The Central government has raised import tax on edible oil to the highest level in more than a decade as the world’s biggest importer of edible oils tries to support its farmers.
The duty increase will lift oilseed prices and their availability for crushing in the domestic market, helping the country in capping edible oil imports in the 2017/18 marketing year, which started on November 1.
The import tax on crude palm oil doubled to 30 per cent, while the duty on refined palm oil has been raised to 40 per cent from 25 per cent earlier, the government said in its order, issued late on Friday.
The import tax on crude soy oil was increased to 30 per cent from 17.5 per cent, while on refined soyoil it was raised to 35 per cent from 20 per cent, it said.
Oilseed crushers in the country were struggling to compete with cheap imports from Indonesia, Malaysia, Brazil and Argentina, reducing demand for local rapeseed and soybeans, even after steep fall in oilseed prices.

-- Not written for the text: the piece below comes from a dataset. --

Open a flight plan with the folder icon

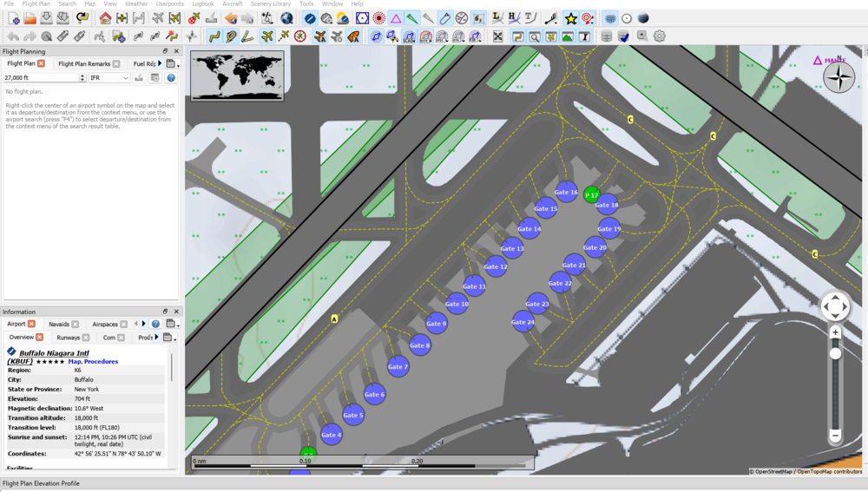(30, 18)
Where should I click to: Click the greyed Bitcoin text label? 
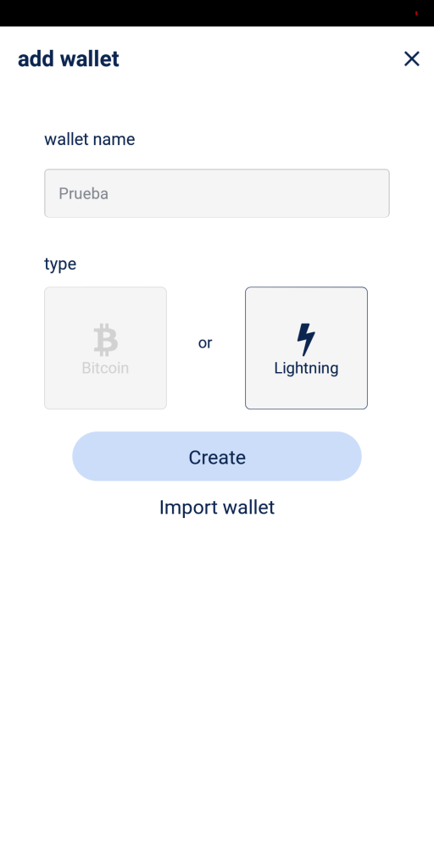(105, 368)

The second increase in import tax in less than three months will push up domestic edible oil prices and support prices of local oilseeds like soybean and rapeseed, said B.V. Mehta, executive director of the Solvent Extractors’ Association (SEA), a Mumbai-based trade body.
Soybean and rapeseed prices have been trading below the government-set price level in physical market, angering farmers.

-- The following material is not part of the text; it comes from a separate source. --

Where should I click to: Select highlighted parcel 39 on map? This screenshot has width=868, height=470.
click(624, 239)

India relies on imports for 70 per cent of its edible oil consumption, up from 44 per cent in 2001/02.
Even after the duty increase, the country will need to import about 15.5 million tonnes of edible oils in 2017/18, down from earlier estimate of 15.9 million tonnes, but higher than last year’s 15 million tonnes, said Sandeep Bajoria, chief executive of the Sunvin group, a vegetable oil importer.
“The duty hike will have marginal impact on imports. India has to import due to huge demand,” Bajoria said.
The government also raised import duty on soybeans, canola oil and sunflower oil.